Photoshop Elements© has a Remove Color Tint feature. That works well for odd lighting like fluorescents, but it doesn’t work well for film problems. The film is in layers, so two of the three layers maybe in good shape. A color that has little of the errant layer not need much change, while other colors may need a lot. Remove tint doesn’t handle that well.
Instead, access the_ Enhance > Lighting > Levels_ and pull down RGB to access the individual red, green, and blue components. Here is my original panorama with the red histogram for my photo:

Pushing the center mark of the histogram to the right reduces the amount of red in the image. The sky has the tint, so adjusting red can restore the sky to blue.

The sky is blue, but the sand acquired a green tint. Did I mention that film layers interact? The solution is to select the whole sky. I used the selection box tool to get most everything above the horizon, then Select > Feature with 100 pixels to smooth the transition. Now the red histogram allows the tint of the sky to be adjusted without affecting the sand.

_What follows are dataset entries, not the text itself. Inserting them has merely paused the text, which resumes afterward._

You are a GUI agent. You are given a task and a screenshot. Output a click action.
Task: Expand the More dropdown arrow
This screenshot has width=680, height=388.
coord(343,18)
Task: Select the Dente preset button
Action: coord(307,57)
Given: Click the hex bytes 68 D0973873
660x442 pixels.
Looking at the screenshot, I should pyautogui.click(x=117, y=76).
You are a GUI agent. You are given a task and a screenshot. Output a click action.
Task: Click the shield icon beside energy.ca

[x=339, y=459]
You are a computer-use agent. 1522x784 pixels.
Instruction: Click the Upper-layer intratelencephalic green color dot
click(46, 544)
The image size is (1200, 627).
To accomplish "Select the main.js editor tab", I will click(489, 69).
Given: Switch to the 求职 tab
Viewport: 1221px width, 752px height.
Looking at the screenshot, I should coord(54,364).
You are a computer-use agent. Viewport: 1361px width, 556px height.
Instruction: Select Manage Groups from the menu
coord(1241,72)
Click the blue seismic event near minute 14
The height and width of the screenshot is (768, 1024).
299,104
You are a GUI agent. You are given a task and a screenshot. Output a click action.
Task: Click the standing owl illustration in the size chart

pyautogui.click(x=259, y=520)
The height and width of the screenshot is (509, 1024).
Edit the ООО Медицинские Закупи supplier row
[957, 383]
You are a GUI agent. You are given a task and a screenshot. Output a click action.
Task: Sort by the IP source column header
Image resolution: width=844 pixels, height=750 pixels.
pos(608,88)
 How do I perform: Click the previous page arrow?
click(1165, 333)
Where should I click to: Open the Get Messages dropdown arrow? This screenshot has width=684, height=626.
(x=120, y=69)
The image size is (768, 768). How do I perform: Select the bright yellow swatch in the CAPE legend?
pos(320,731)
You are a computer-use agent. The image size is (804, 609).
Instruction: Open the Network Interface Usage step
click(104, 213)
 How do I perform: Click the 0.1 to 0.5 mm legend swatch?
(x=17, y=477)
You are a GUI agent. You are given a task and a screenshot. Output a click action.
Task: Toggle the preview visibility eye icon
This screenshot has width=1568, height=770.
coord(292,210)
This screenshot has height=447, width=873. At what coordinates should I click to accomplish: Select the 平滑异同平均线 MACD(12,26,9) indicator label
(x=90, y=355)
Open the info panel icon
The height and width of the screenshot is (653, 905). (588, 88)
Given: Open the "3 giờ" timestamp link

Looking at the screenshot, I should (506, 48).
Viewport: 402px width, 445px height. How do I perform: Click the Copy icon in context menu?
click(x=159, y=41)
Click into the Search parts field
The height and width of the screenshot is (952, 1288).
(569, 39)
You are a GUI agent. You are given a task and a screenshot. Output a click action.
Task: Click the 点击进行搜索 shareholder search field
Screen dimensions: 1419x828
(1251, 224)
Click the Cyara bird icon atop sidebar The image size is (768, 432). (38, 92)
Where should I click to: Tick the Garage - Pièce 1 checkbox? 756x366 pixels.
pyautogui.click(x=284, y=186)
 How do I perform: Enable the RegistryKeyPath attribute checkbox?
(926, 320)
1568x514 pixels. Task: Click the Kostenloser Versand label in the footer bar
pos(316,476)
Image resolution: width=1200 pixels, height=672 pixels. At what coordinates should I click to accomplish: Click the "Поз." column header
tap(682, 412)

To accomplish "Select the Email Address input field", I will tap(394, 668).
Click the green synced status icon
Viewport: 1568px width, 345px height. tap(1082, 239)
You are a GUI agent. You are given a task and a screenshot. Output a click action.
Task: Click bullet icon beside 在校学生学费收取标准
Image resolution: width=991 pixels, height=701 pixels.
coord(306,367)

Next, let’s talk about dust. Scanning services combine air blasts and electrostatic brushes to get rid of as much dust as possible, but I can guarantee there will still be dust spots in the digitized image. To hold the large negative flat, they pressed in between two glass plates, so both sides of the negative and both sides of two pieces of glass are available to hold dust. You have to retouch out the spots.
In Photoshop, View the image with Actual pixels, then enlarge it once or twice more. Only a small portion of the image will be visible at one time. Start in one corner of the image and work across to the other edge, checking for and removing the dust spots. Then step the view down and work across another band, slightly overlapping the first.
Here are a couple of highly magnified dust spots. Trust me, those are not meteors or flying saucers. There were about two dozen in total on the scan. Starting with a negative, the dust appears white.

The tool for removing the spots is the Healing Brush, obtained by right clicking the bandage icon.

Position the cursor over the spot an press the left mouse button. If necessary, stroke over the area, as in the example at left below.

Releasing the mouse button fills in the area selected with the brush. It does a nice job of matching the background across the spot. (It works on power lines too.)

We are on the home stretch now. Tools for removing noise are quite good, and digital cameras have noise in low light exposures. The noise reduction works on film grain just as well. There is a de-noise filter built into Photoshop, but I used the Topaz Labs DeNoise filter.
Here is the bird in the sky enlarged, before noise reduction.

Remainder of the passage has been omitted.